Ed M. answered 03/04/16
Tutor
4.9
(40)
Help with grammar, French, SAT Writing, the TOEFL and ESL.
You're right that the words fallible, uninspired, emoluments and privileges are found in this document, but they're all in contexts that really don't have anything to do with the issue raised in your question, namely where "the impulse for belief and religion comes from." Take the first two words, for instance; these occur only in the second "resolved" clause, i.e., one of the list of premises (all beginning with That) that Jefferson uses to "set up" the statement of what is actually being enacted by the General Assembly in the final section:
- That the impious presumption of legislators and rulers, civil as well as ecclesiastical, who, being themselves but fallible and uninspired [emphasis added] men have assumed dominion over the faith of others, setting up their own opinions and modes of thinking as the only true and infallible, and as such endeavouring to impose them on others, hath established and maintained false religions over the greatest part of the world and through all time;
So note that these two adjectives here apply to "men," not minds (though of course the distinction is a fine one, i.e., you could certainly argue that it's these men's attitudes or "minds" that make them "faillbile" and "uninspired"), and
really the emphasis is on how such "fallible and uninspired men" have unjustly imposed their own beliefs on others.

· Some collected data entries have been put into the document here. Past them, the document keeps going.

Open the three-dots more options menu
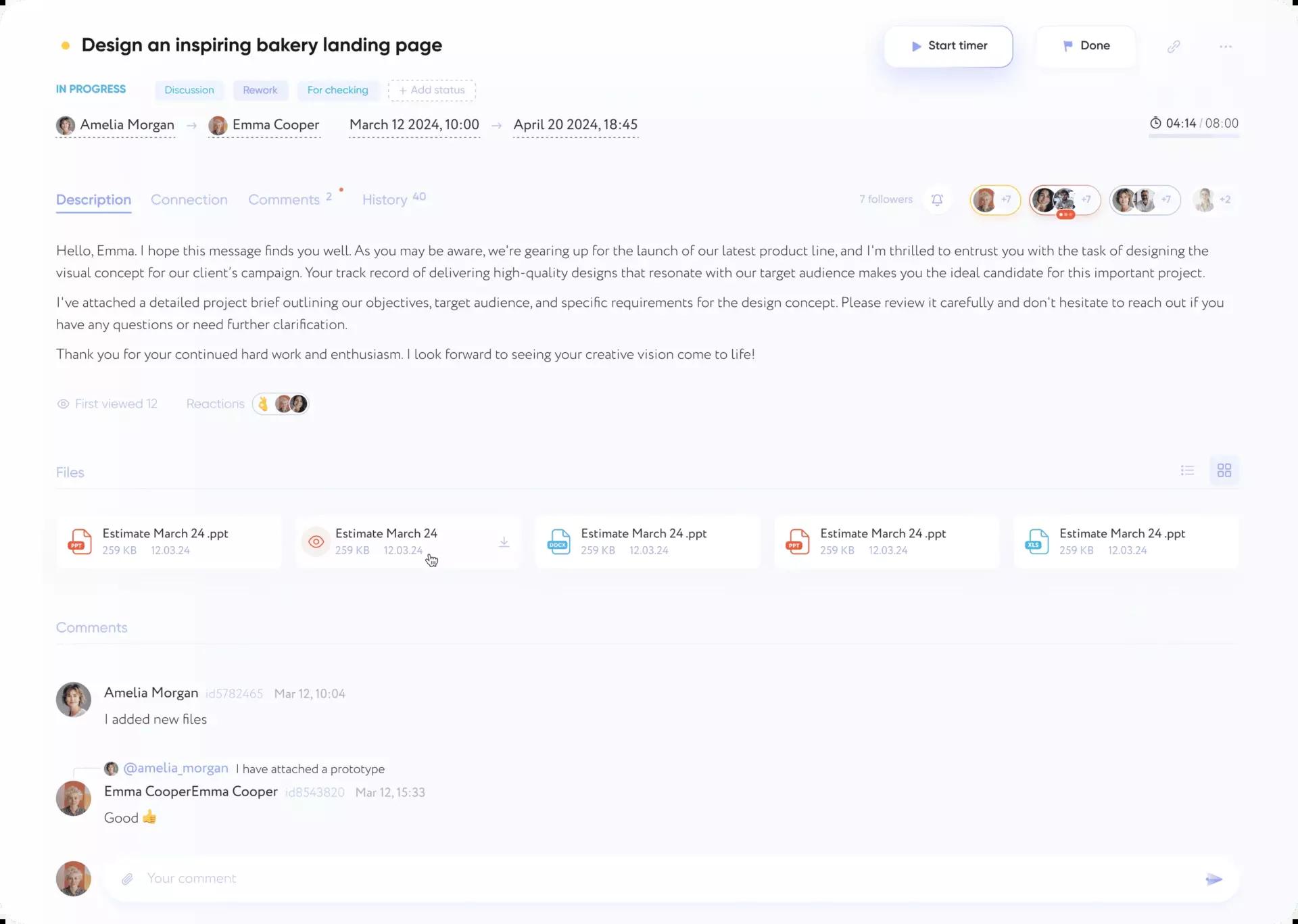 1226,47
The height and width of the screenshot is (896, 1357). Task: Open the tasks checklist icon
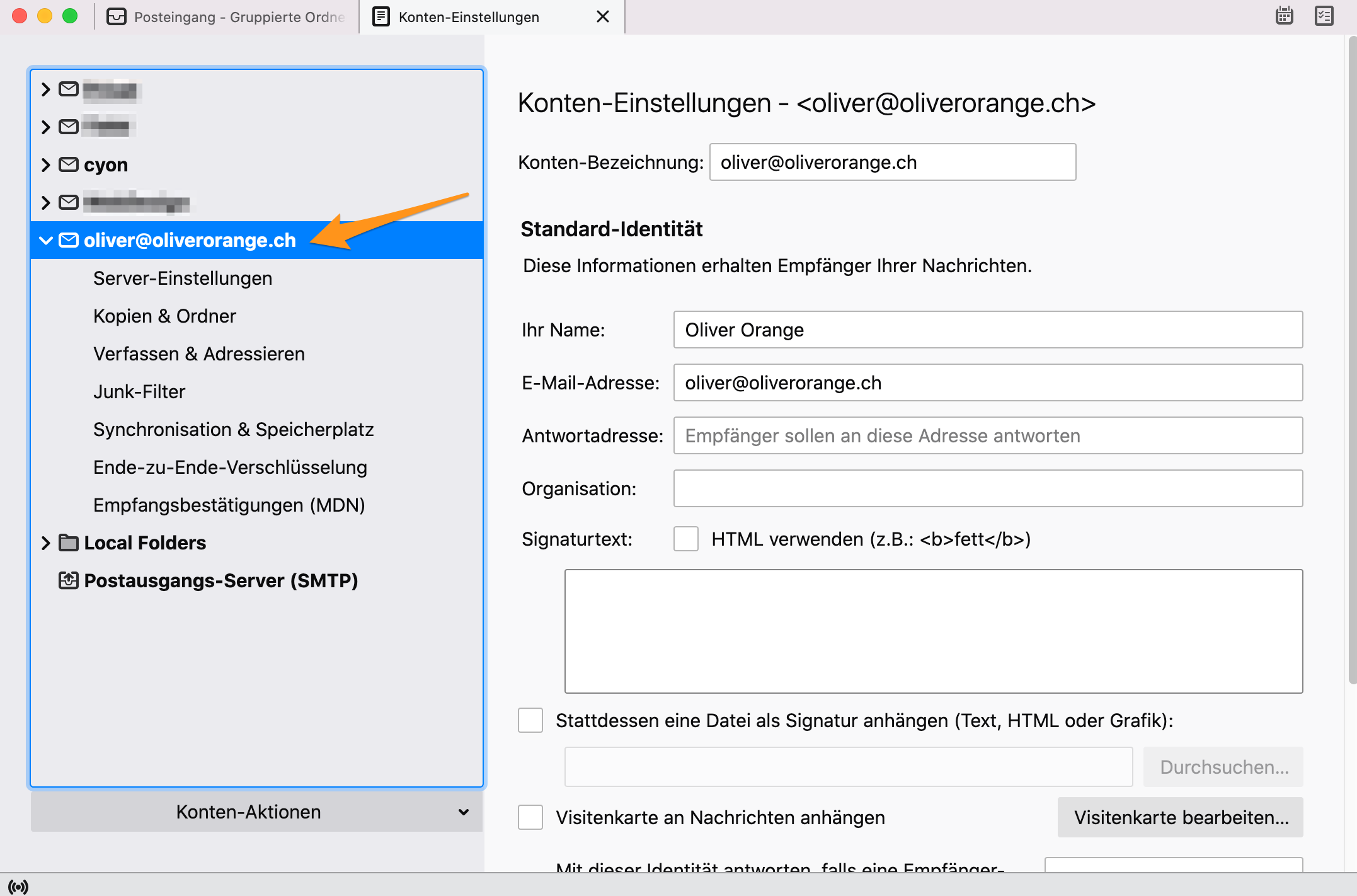point(1324,16)
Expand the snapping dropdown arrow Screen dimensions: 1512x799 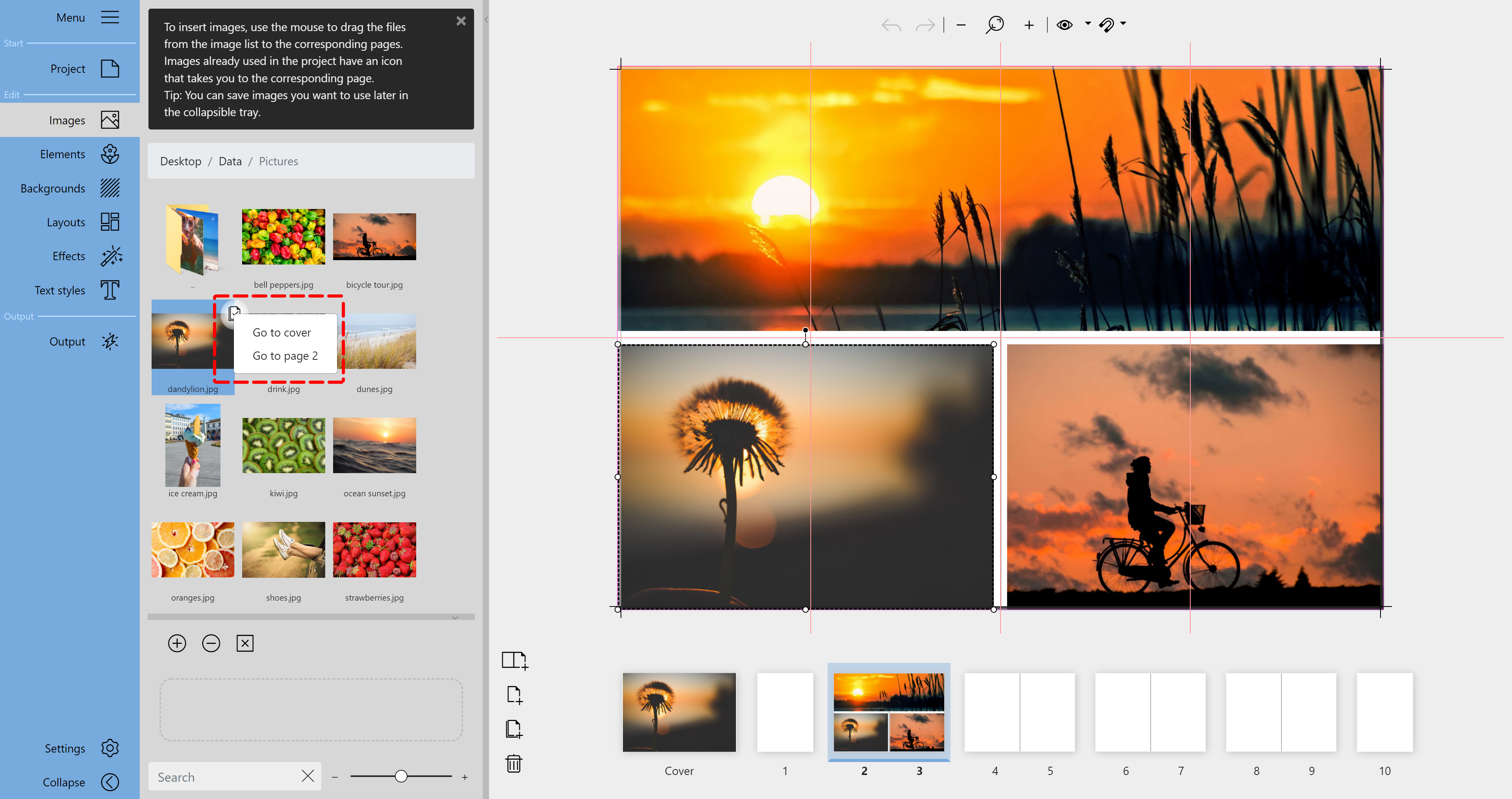click(x=1123, y=24)
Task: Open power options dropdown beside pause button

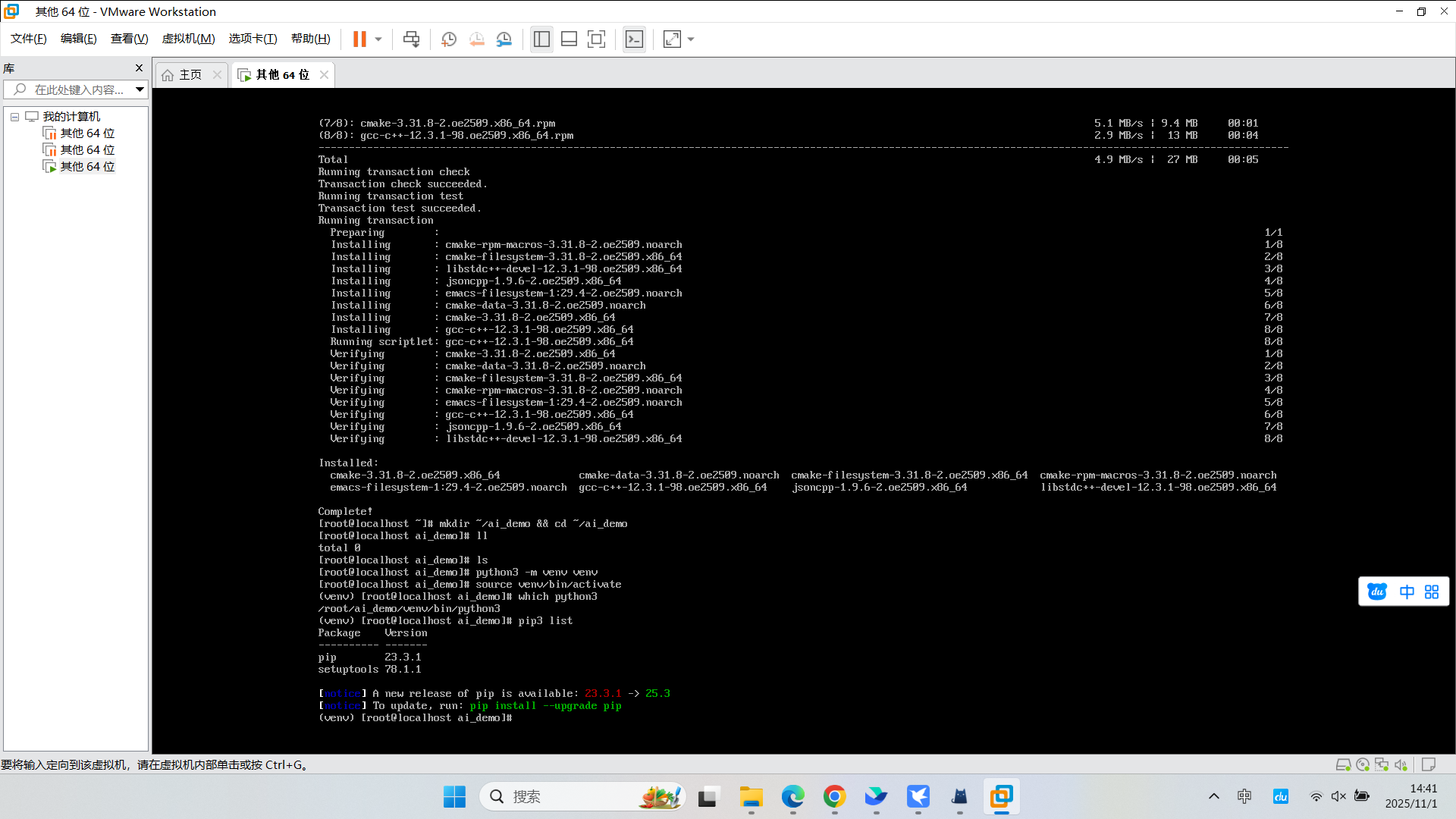Action: (378, 39)
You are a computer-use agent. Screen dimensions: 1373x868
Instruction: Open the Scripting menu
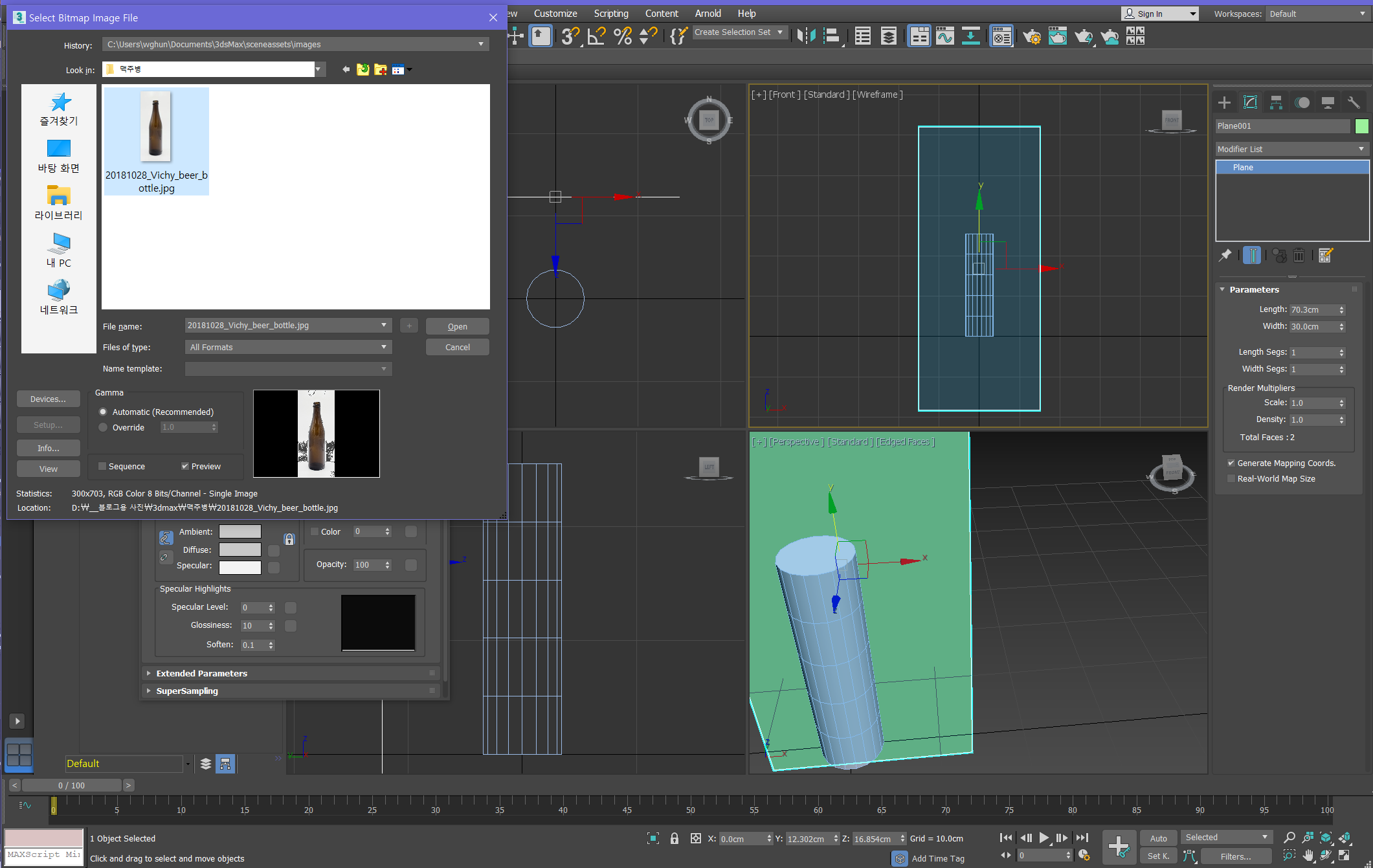click(610, 14)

Similarly, privilege(s) occurs only in this clause:
- That therefore the proscribing any citizen as unworthy the public confidence, by laying upon him an incapacity of being called to offices of trust and emolument, unless he profess or renounce this or that religious opinion, is depriving him injuriously of those privileges and advantages, to which, in common with his fellow citizens, he has a natural right
And here the reference of the world actually has nothing to do with religion or a church but rather it's about secular privileges, i.e., "those privileges and advantages, to which [any citizen] has a natural right."
The same deal with emolument; this word and its plural form occur in only two passages and in contexts, namely "offices of trust and emolument" and "worldly honours and emoluments," which clearly indicate they're about matters of government and society, not personal belief (as really this rather archaic word was mostly used in connection with).
And there's no specific reference to the "Anglican Church" nor the synonymous "Church of England" at all, so that leaves only your second choice, "the free, reasoning mind," and really if you look at how Jefferson begins the entire document with the statement "Whereas, Almighty God hath created the mind free [emphasis added]," this fits the choice very well (the additional element reasoning, which nor its root reason admittedly also do not occur anywhere in the document, would seem to be a reference to the intellectual foundation of the Enlightenment, a.k.a., the Age of Reason, one of whose tenets which Jefferson would certainly have been aware of was the importance of individual conscience particularly in matters of faith and religion).